Legalização do garimpo e mineração em terras indígenas
Promessa de campanha, Jair Bolsonaro falou várias vezes ao longo de 2019 em legalizar o garimpo no Brasil e a mineração em terras indígenas.
Bolsonaro também declarou ser contrário às novas demarcações de reservas para índios e disse que não haverá nem um milímetro de novas áreas indígenas em seu governo.
A questão indígena ganhou força em julho, com a morte de um líder no território Wajãpi, no Amapá. Na época, duas propostas de emenda constitucionais que estavam esquecidas no Congresso começaram a tramitar – elas previam a possibilidade de liberação de atividades agropecuárias nas reservas. O governo chegou a anunciar que apresentaria proposta relacionada ao garimpo, mas não o fez.
Novo foco no meio ambiente: combate à indústria da multa ambiental
Ainda quando era deputado, Jair Bolsonaro recebeu uma multa ambiental por pescar em uma área de reserva, no litoral do Rio de Janeiro. O fiscal que aplicou a sanção foi exonerado do cargo em 2019, já durante o governo de Bolsonaro.
O caso se tornou um dos exemplos daquilo que Bolsonaro classifica de “indústria da multa ambiental”. O presidente chegou a falar em “fazer uma limpa no Ibama e no ICMBio” durante uma feira rural no interior de São Paulo.
Se isso não ocorreu, uma das ações dos cem primeiros dias de governo de Bolsonaro foi a assinatura de um decreto para acabar com a “farra das multas ambientais”, tornando a cobrança mais ágil e convertendo as multas em ações de recuperação e preservação do meio ambiente.

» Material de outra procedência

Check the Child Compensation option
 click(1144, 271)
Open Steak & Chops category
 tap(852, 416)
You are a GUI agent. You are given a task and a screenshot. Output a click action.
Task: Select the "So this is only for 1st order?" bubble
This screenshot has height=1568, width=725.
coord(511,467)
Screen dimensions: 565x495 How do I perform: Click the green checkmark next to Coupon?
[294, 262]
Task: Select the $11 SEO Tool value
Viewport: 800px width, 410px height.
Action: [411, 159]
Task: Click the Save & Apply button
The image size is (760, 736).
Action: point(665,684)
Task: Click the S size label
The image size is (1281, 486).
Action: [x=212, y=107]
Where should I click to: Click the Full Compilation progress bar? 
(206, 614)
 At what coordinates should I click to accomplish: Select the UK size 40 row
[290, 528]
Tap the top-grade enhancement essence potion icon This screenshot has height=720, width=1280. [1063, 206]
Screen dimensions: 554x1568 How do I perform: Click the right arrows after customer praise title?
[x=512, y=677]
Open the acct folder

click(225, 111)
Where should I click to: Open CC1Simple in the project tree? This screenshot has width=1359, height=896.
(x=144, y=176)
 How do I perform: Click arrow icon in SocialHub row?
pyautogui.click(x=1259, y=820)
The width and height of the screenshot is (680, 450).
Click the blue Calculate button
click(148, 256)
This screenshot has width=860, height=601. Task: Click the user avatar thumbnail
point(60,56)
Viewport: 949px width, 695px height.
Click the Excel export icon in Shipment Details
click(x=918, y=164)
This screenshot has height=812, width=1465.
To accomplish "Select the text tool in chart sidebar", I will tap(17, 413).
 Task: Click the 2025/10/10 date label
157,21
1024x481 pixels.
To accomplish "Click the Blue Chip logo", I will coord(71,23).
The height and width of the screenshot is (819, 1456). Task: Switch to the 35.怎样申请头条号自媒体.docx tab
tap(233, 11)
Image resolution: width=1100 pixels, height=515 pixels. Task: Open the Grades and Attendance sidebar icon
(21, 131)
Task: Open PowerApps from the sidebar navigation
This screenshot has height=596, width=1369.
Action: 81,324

Na prática, em 2019 houve uma redução drástica no número de autuações ambientais aplicadas no Brasil.
Foco no meio ambiente urbano
Um argumento muito repetido pelo ministro Ricardo Salles ao longo deste ano é o de que 80% da população do Brasil vive em cidades. Por isso, o foco da pasta tem de ser o “meio ambiente urbano”, já que a maioria da população enfrenta os desafios de conviver com lixo, falta de saneamento e problema de poluição.
Por isso, logo no início de sua gestão, ele lançou o programa Lixão Zero, que faz parte da segunda fase da Agenda Nacional de Qualidade Ambiental Urbana, classificada como prioridade do ministério. A primeira foi o lançamento do programa Lixo no Mar.
Na área do meio ambiente urbano, o governo também enviou ao Congresso um projeto de lei para mudar o marco legal do saneamento e para facilitar a entrada de empresas privadas no serviço de abastecimento de água e coleta e tratamento de lixo. O novo marco legal do saneamento já foi aprovado na Câmara e deve ser votado no Senado em 2020.